Post-bariatric SHBG tanks during weight loss, and month 3 on stable tirz is exactly when that effect compounds. tbh Independent mechanism from the GLP-1 receptor story, but same timing. Could account for all of the libido drop or part of it. Recent labs would tell you - the binding globulin number usually clarifies whether that’s loaded into the picture.

the receptor overlap framing is fair and i don’t think you’re wrong that it’s plausible, hypothalamic GLP-1 expression is real and the appetite/reward circuitry isn’t cleanly partitioned. but “not perimenopausal by any marker i can see” is the part i’d push on, because at 39 a single FSH or a normal panel doesn’t rule it out. FSH is cycle-day dependent and bounces around the perimenopause window for years before settling, AMH drops well ahead of symptoms, and a regular cycle is the slowest marker to go. clinical perimenopause is a pattern over months, not a lab result. the other piece you haven’t named is SHBG. rapid fat loss reliably pushes SHBG up, which drops free testosterone in women, and free T tracks libido more than total does. you’re 14 months into tirz with real weight loss on top of an already-altered post-sleeve baseline, so the month 3 on 10mg window you’re flagging also lines up with whatever fat loss compounded on the most recent titration. that doesn’t kill the hypothalamic story, it just means there’s a well-characterized mechanism sitting in front of it that doesn’t require a novel one. fwiw the GLP-1 obesity trial pop did capture sexual function shifts, mostly improvements at the group mean, but those means are confounded by weight loss itself and the tails get hidden. a drop at your specific dose/timing window is consistent with the literature, the question is which mechanism is actually doing the work for you. worth getting SHBG, free T, FSH, estradiol, and AMH before you sit with the receptor hypothesis for another six weeks. subtract them from the differential first. n=1 with three plausible mechanisms running in parallel isn’t really n=1, it’s three n=1s tangled together.

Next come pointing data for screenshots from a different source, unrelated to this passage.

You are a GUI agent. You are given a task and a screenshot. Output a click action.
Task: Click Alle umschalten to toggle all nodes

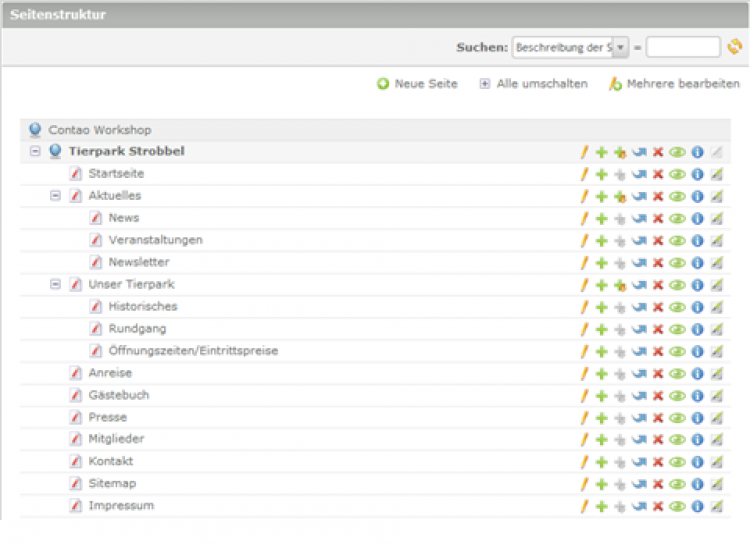click(541, 84)
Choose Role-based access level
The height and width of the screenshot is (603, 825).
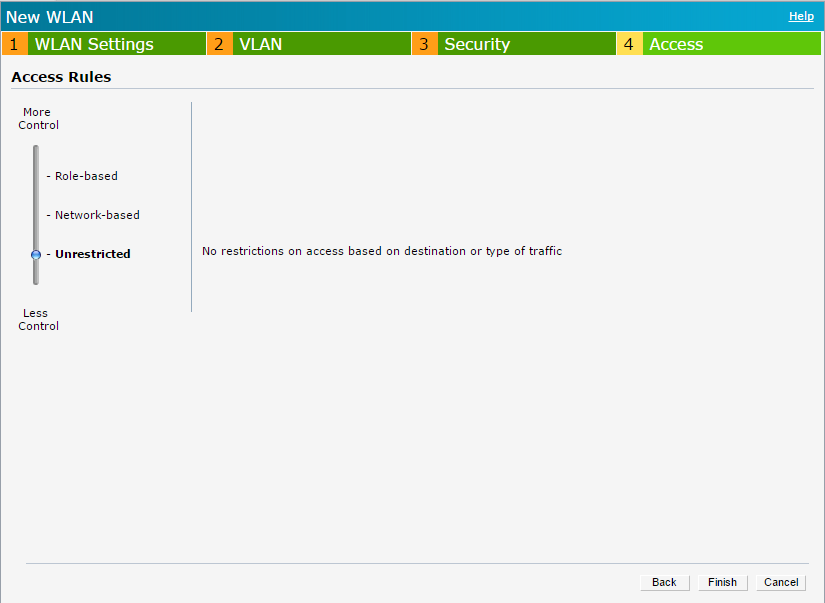(x=86, y=176)
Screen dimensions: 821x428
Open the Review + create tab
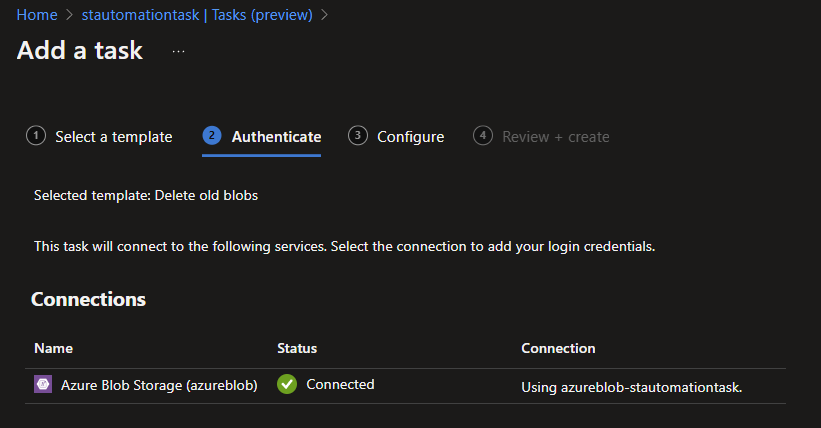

Dopaminergic reward circuitry doesn’t distinguish food-seeking from other motivated behaviors at the receptor level, so “the quieting might not be selective” is accurate mechanism, not speculation. GLP-1 receptor activation in the nucleus accumbens that suppresses eating behavior in animal models runs through the same pathways as sexual motivation - they share signal architecture, not just anatomical proximity. I noticed something adjacent during my February break - three weeks off tirz and it wasn’t just hunger that came back w/ information attached. I didn’t track it carefully enough to hand you a usable data point, but the pattern was there. Holding at 10mg rather than pushing to 12.5 seems right for a reason you might not be weighting heavily: if this is dose-dependent and suppression-driven, escalating is testing in the wrong direction. And the post-bariatric exclusion from trials is the real structural gap here - no clean data on whether sleeve physiology alters GLP-1 receptor sensitivity thresholds in ways that make off-target suppression more pronounced at doses that wouldn’t register this way in a standard population. Your NUT’s anecdotal pattern from other post-sleeve patients is probably the most specific signal available right now, even without quantification behind it. The fact that she’s hearing it from others at similar timing is itself a pattern, even if it’s not a study.